# To do:
A. Copy the part of the GM chapter 11 passage from "GM opposes chapter" up to and including "to chapter 11." word for word.
B. Write the next part of the GM chapter 11 passage, picking up after its final sentence.

# Page excerpt:
BEGIN

GM Opposes  an Expedited Chapter 11 reorganization

GM opposes chapter 11 reorganization for five reasons: too much delay, too many stakeholders, high administrative costs, possible lack of chapter 11 (DIP) funding, and lost sales because of the stigma attached to chapter 11.

— Delay. A pre-negotiated chapter 11 reorganization can be completed before March 31, 2009, the date GM envisions for completing its partial out of court restructuring. Specific provisions of the Bankruptcy Code authorize expedited procedures for voting on and approval of a chapter 11 reorganization plan. By assigning multiple judges to handle different aspects of a GM reorganization case, I believe GM could get approval of its plan in 100 days.

— Too many stakeholders. In chapter 11 the vote of the majority of a class of creditors binds the minority if the majority holds at least 2/3rds of the total claims in the class. For example, assuming GM has $40 billion of short and long term debt which is placed in one class, holders of $26.8 billion of the debt can bind the minority as long as those holders also constitute a majority of the bondholders actually voting on the plan.

Because GM’s bonds are likely to be concentrated in the hands of distressed debt investors, holdouts are not likely to be able to block approval of a reorganization plan. Voting in a chapter 11 case will be expedited. Outside of bankruptcy the problem caused by bondholders who do not cooperate with GM will be greater because GM has no way to force dissenting bondholders to accept its restructuring plan.

— Administrative costs. The legal and accounting work needed to do an out of court restructuring and a bond exchange offer is similar in cost to what is incurred in a chapter 11 case. However, chapter 11 gives the debtor the right to initiate proceedings to reject collective bargaining agreements or to reduce retiree benefits, and the cost of those proceedings would be higher because those legal rights only exist in chapter 11.

If GM can negotiate concessions from the UAW without the threat of a court approved rejection of the labor agreements, and get all other creditor groups to make meaningful concessions, then an out-of-court restructuring may work. Any increase in administrative costs of chapter 11 reorganization will be offset by the fact that once GM is in chapter 11 it does not have to use cash to pay dealer termination claims or other unsecured claims.

END

# Data to examine:
BEGIN

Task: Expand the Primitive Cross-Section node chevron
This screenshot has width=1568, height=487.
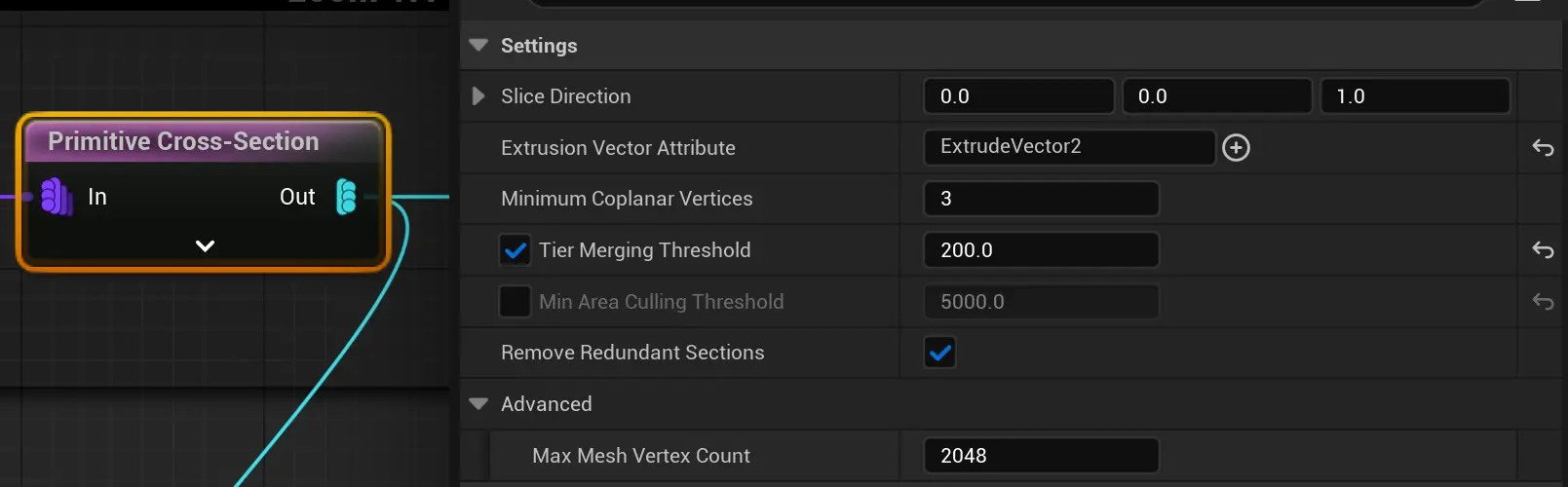Action: 205,246
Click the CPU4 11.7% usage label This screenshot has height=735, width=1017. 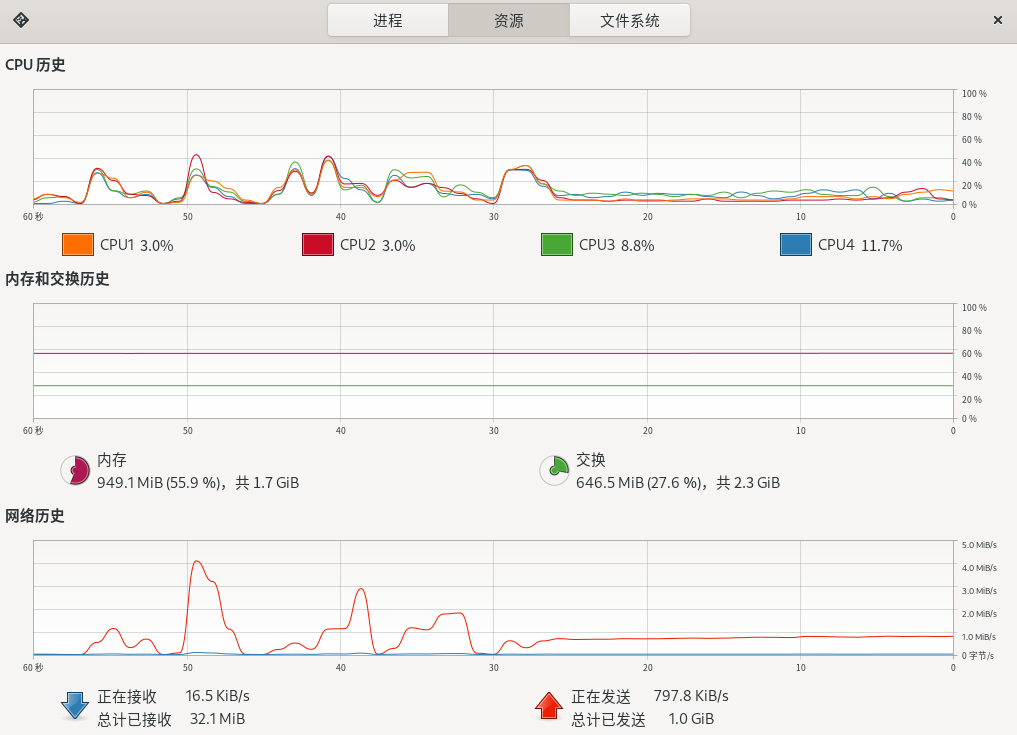click(859, 245)
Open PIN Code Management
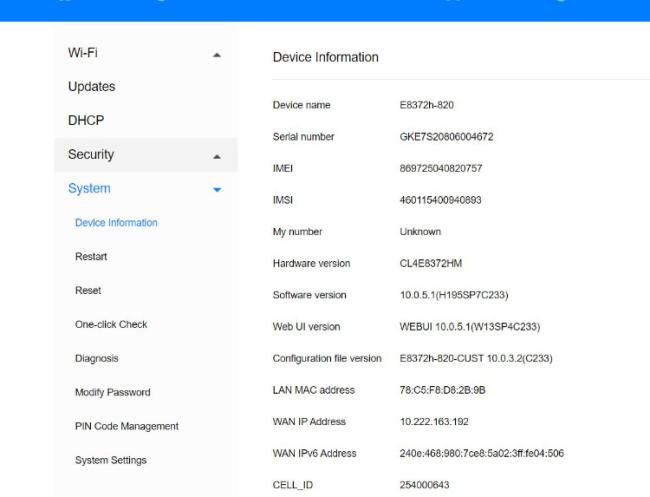The image size is (650, 497). 127,426
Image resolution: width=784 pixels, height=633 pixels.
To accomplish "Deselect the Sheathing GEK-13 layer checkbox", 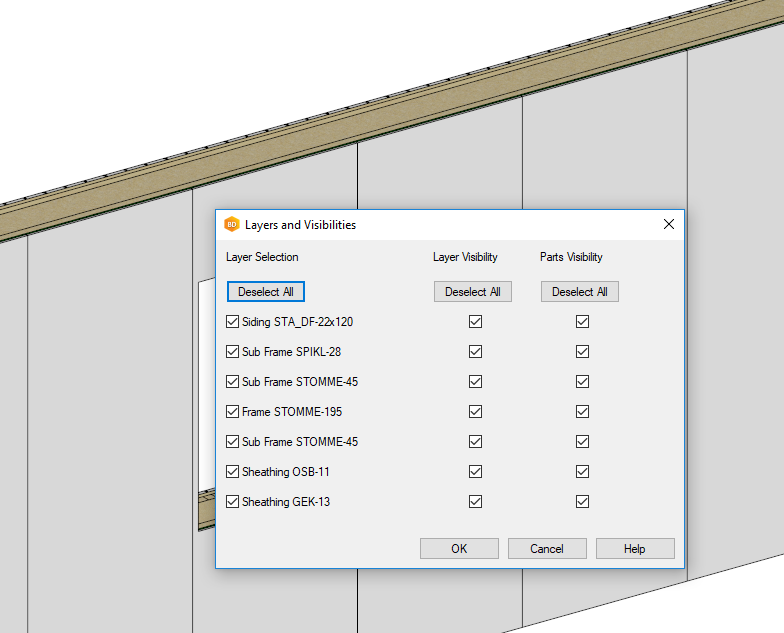I will (x=233, y=502).
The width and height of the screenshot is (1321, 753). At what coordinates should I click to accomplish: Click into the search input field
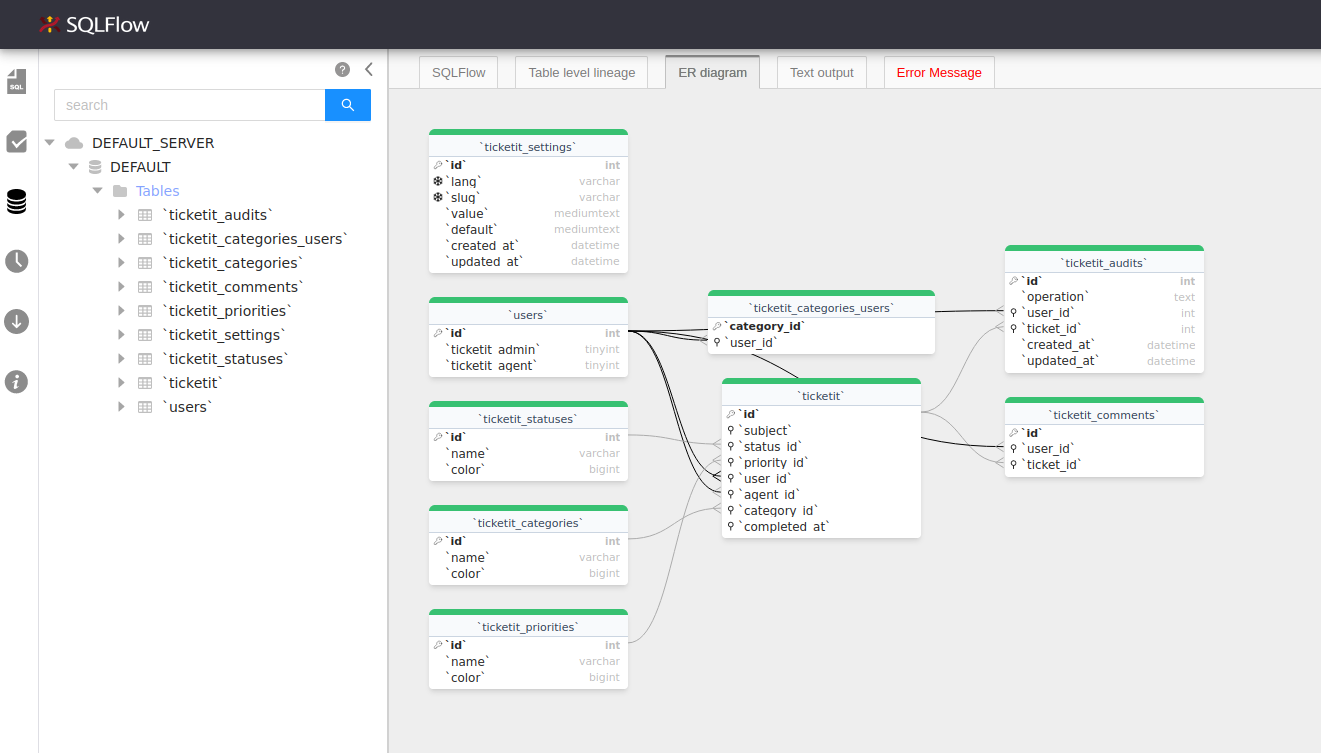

END

# Answers to the exercise:
A.
GM opposes chapter 11 reorganization for five reasons: too much delay, too many stakeholders, high administrative costs, possible lack of chapter 11 (DIP) funding, and lost sales because of the stigma attached to chapter 11.

B.
— Possible lack of funding. Elsewhere we have suggested that the government guarantee a DIP loan to GM made by a consortium of lenders with experience lending to and monitoring chapter 11 debtors. In chapter 11 GM will be able to conserve cash payments it otherwise would have to make to bondholders, suppliers, the UAW and retirees. In addition, the bankruptcy court can give “super-priority” to any government loan, which would make the loan junior only to GM’s existing $6 billion secured debt.

This is better taxpayer protection than the vague “senior status” proposed by GM. GM needs government financing, whether in or out of bankruptcy, so this risk is essentially identical and is not a reason to avoid chapter 11.

–Stigma attached to chapter 11. After GM’s plan is fully implemented GM is still insolvent by at least $30 billion, hardly reassuring to car buyers. GM could complete its chapter 11 reorganization in 100 days and come out of chapter 11 with a totally restructured balance sheet that really would reassure customers. GM’s current plan to viability is not reassuring to consumers because it does not return GM to profitability.

Deleveraging GM’s balance sheet.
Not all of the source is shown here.